K2.2.1 Task 2.2

Structured Errors: 78-95% Recovery vs 15% for Generic "Operation Failed"

Setting isError: true is just the starting point. Generic “Operation failed” produces only 15% agent recovery. Adding structured metadata — error category, retryability, customer message, suggested action — enables 78-95% recovery across different error types.

The recovery rate data

Error typeMetadata providedRecovery rate
Transient (isRetryable: true)Category + retryability92% auto-recovered
Validation (field-level details)Category + specific errors78% auto-corrected
Business (isRetryable: false)Category + customer message95% correctly escalated
Generic (“Operation failed”)None15% recovery

The difference between 15% and 78-95% is structured metadata, not model capability.

The basic pattern

{
  "content": [{"type": "text", "text": "Database query timed out after 30s"}],
  "isError": true
}

The agent knows the tool failed and sees why. But it doesn’t know: should it retry? Is this temporary? What should it tell the user?

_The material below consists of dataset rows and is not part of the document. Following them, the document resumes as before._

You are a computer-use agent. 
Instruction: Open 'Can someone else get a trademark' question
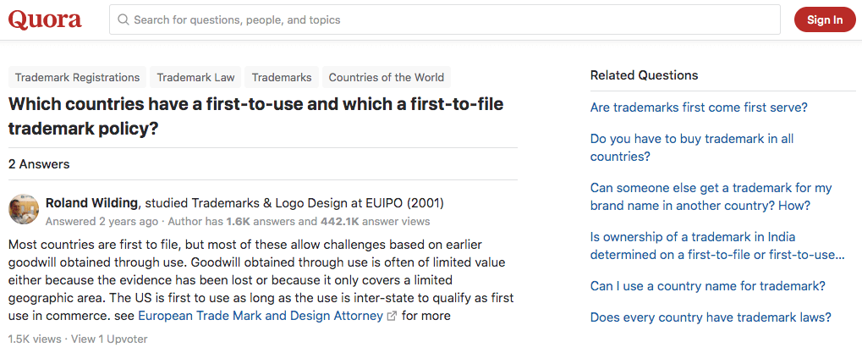[x=711, y=197]
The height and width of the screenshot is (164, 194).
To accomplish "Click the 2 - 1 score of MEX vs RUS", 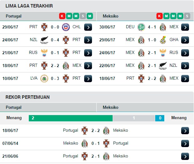I will [x=152, y=53].
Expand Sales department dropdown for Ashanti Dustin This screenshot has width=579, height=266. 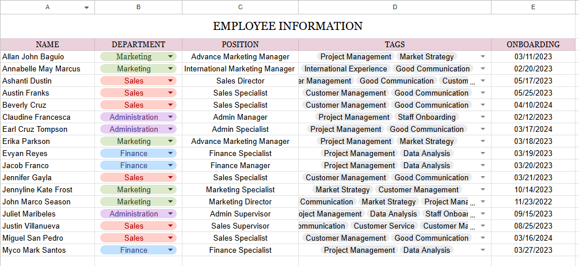pos(170,81)
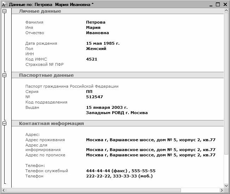The height and width of the screenshot is (194, 230).
Task: Click the horizontal scrollbar right arrow
Action: (x=221, y=191)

The full structured pattern

{
  "content": [{"type": "text", "text": "Refund of $750 exceeds $500 policy limit"}],
  "isError": true,
  "structuredContent": {
    "errorCategory": "business",
    "isRetryable": false,
    "customerMessage": "Refunds over $500 require manager approval",
    "suggestedAction": "escalate_to_human"
  }
}

Now the agent knows: it’s a business rule (not transient), retrying won’t help, it can tell the customer why, and it should escalate.

Four anti-patterns

Silent swallow: isError: false with empty content when the database is unreachable. The agent tells the researcher “no papers found” — when thousands exist. The database was down, not empty.

Success with error text: isError: false with content “error occurred.” The agent treats this as the data returned.

Unhandled exception: tool errors propagate as exceptions → JSON-RPC protocol errors that crash the connection. Converts recoverable tool errors into non-recoverable protocol errors.

Generic message: “Operation failed” for every error type. Agent retries everything identically — wasting attempts on non-retryable errors.

Protocol errors vs tool execution errors

TypeExampleLLM recoverability
Protocol errorMisspelled tool nameLow (code fix needed)
Tool execution errorAPI timeoutHigh (LLM can retry/adapt)

The MCP spec says tool execution errors SHOULD be provided to the LLM for self-correction. Letting exceptions propagate converts recoverable errors into non-recoverable ones.

Security: sanitized error content

Wrong: “Connection to db-prod-3.internal:5432 refused.” Right: “Database temporarily unavailable.” Include error CATEGORY and RECOVERABILITY. Log full technical details server-side. The agent gets recovery metadata without sensitive internals.


One-liner: isError: true with structured metadata (errorCategory, isRetryable, customerMessage, suggestedAction) enables 78-95% agent recovery vs 15% for generic messages — catch all tool errors as CallToolResult, never let them become protocol exceptions, and sanitize for security.